> _Given request_
Format the part of the data that opens with the line containing "legislation (135, 924)" and closes with the line containing "Date (646, 196)" as a two-column CSV with the columns "prompt" and "reply". Give one row per item, with its text and its answer each in a single quoted field and any line breaks replaced by spaces.

(Data drawn from a collection)

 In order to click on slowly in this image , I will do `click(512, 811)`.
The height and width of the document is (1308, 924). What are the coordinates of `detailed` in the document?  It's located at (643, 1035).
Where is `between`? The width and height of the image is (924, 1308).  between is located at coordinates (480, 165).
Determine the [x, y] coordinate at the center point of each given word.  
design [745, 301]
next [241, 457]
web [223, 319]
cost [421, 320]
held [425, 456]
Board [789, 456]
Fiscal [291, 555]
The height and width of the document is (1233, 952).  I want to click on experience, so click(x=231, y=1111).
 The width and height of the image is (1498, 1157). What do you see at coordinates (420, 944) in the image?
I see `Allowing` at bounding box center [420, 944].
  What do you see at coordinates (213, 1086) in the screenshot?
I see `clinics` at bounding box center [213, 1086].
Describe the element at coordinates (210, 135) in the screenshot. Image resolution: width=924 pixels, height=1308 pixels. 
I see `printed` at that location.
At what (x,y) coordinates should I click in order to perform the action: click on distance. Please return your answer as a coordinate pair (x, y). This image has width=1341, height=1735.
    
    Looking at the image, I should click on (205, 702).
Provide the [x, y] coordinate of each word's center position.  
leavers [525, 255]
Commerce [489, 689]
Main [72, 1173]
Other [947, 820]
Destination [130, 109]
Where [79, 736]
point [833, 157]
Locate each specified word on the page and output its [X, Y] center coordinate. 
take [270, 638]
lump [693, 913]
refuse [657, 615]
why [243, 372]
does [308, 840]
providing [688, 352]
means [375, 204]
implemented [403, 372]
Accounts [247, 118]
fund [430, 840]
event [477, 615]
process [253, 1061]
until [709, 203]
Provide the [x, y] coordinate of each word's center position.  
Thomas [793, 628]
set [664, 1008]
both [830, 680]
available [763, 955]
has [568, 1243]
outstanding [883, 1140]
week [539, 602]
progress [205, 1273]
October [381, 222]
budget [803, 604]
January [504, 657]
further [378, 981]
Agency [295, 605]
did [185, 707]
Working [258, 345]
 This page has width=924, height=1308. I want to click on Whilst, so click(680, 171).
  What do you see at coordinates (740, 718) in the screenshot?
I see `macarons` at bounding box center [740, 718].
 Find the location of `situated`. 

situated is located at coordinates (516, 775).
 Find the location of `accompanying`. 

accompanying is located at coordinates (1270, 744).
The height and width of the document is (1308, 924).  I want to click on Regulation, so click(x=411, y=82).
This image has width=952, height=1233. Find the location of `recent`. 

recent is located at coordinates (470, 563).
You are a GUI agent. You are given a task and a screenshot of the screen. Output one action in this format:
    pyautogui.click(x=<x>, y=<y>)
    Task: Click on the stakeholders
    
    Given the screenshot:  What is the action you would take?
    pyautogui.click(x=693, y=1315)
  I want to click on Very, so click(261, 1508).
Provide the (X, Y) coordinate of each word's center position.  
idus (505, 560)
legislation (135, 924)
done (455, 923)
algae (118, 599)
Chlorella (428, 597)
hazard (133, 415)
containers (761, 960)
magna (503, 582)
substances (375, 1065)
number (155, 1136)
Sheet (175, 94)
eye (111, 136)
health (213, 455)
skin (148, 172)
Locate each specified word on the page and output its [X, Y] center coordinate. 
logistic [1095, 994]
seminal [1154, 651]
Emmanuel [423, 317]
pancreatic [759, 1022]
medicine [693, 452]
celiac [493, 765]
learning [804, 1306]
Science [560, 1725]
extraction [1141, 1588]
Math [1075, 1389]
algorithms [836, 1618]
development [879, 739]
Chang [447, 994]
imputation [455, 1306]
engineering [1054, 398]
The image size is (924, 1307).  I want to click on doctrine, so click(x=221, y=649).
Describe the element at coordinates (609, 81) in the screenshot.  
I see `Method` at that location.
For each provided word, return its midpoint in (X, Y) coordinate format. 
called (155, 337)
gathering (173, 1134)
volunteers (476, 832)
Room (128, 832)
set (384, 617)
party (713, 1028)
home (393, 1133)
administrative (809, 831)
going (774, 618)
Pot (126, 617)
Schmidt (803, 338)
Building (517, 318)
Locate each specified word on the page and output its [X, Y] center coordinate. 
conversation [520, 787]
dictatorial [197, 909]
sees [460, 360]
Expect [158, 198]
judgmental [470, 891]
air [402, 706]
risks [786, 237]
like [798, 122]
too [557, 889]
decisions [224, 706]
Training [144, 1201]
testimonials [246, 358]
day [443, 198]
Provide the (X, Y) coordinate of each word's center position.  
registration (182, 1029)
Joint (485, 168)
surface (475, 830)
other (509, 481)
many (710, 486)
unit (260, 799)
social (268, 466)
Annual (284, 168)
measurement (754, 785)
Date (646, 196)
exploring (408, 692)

> _Worked solution_
prompt,reply
"legislation","(135, 924)"
"done","(455, 923)"
"algae","(118, 599)"
"Chlorella","(428, 597)"
"hazard","(133, 415)"
"containers","(761, 960)"
"magna","(503, 582)"
"substances","(375, 1065)"
"number","(155, 1136)"
"Sheet","(175, 94)"
"eye","(111, 136)"
"health","(213, 455)"
"skin","(148, 172)"
"Locate each specified word on the page and output its [X, Y] center coordinate. logistic","[1095, 994]"
"seminal","[1154, 651]"
"Emmanuel","[423, 317]"
"pancreatic","[759, 1022]"
"medicine","[693, 452]"
"celiac","[493, 765]"
"learning","[804, 1306]"
"Science","[560, 1725]"
"extraction","[1141, 1588]"
"Math","[1075, 1389]"
"algorithms","[836, 1618]"
"development","[879, 739]"
"Chang","[447, 994]"
"imputation","[455, 1306]"
"engineering","[1054, 398]"
"The image size is (924, 1307).","I want to click on doctrine, so click(x=221, y=649)."
"Describe the element at coordinates (609, 81) in the screenshot.","I see `Method` at that location."
"For each provided word, return its midpoint in (X, Y) coordinate format. called","(155, 337)"
"gathering","(173, 1134)"
"volunteers","(476, 832)"
"Room","(128, 832)"
"set","(384, 617)"
"party","(713, 1028)"
"home","(393, 1133)"
"administrative","(809, 831)"
"going","(774, 618)"
"Pot","(126, 617)"
"Schmidt","(803, 338)"
"Building","(517, 318)"
"Locate each specified word on the page and output its [X, Y] center coordinate. conversation","[520, 787]"
"dictatorial","[197, 909]"
"sees","[460, 360]"
"Expect","[158, 198]"
"judgmental","[470, 891]"
"air","[402, 706]"
"risks","[786, 237]"
"like","[798, 122]"
"too","[557, 889]"
"decisions","[224, 706]"
"Training","[144, 1201]"
"testimonials","[246, 358]"
"day","[443, 198]"
"Provide the (X, Y) coordinate of each word's center position. registration","(182, 1029)"
"Joint","(485, 168)"
"surface","(475, 830)"
"other","(509, 481)"
"many","(710, 486)"
"unit","(260, 799)"
"social","(268, 466)"
"Annual","(284, 168)"
"measurement","(754, 785)"
"Date","(646, 196)"